**WRITTEN PROBLEM:**
Return the stretch of records below from the line containing "Given: Select parcel 147 on the map" through the line containing "click(106, 255)", both included, copied line for line without any change.

[Stored data entries]
-- Start --
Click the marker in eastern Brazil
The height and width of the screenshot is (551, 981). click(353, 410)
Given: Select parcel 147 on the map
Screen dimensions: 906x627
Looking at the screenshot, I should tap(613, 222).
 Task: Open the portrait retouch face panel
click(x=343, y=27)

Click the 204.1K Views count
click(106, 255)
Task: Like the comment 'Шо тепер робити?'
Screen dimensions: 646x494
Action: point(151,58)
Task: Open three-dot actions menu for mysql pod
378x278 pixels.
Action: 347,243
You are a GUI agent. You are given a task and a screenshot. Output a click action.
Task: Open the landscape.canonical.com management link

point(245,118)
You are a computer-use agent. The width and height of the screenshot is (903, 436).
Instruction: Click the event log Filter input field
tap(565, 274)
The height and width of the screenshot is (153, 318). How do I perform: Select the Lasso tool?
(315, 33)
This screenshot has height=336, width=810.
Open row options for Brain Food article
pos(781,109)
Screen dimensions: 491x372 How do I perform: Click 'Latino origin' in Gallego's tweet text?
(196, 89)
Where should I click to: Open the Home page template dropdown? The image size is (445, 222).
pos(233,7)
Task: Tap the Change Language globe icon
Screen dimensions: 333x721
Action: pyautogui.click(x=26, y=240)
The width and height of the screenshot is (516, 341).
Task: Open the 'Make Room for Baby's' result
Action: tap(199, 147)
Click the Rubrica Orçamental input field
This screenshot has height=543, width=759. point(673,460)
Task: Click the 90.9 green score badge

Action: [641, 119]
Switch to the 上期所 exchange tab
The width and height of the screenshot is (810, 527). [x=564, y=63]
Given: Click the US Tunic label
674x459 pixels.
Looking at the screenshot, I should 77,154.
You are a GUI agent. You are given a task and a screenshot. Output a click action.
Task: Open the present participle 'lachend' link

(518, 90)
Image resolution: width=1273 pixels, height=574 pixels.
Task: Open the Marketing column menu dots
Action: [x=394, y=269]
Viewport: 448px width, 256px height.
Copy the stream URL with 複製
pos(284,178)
-- End --
**EXERCISE RESPONSE:**
Given: Select parcel 147 on the map
Screen dimensions: 906x627
Looking at the screenshot, I should tap(613, 222).
 Task: Open the portrait retouch face panel
click(x=343, y=27)

Click the 204.1K Views count
click(106, 255)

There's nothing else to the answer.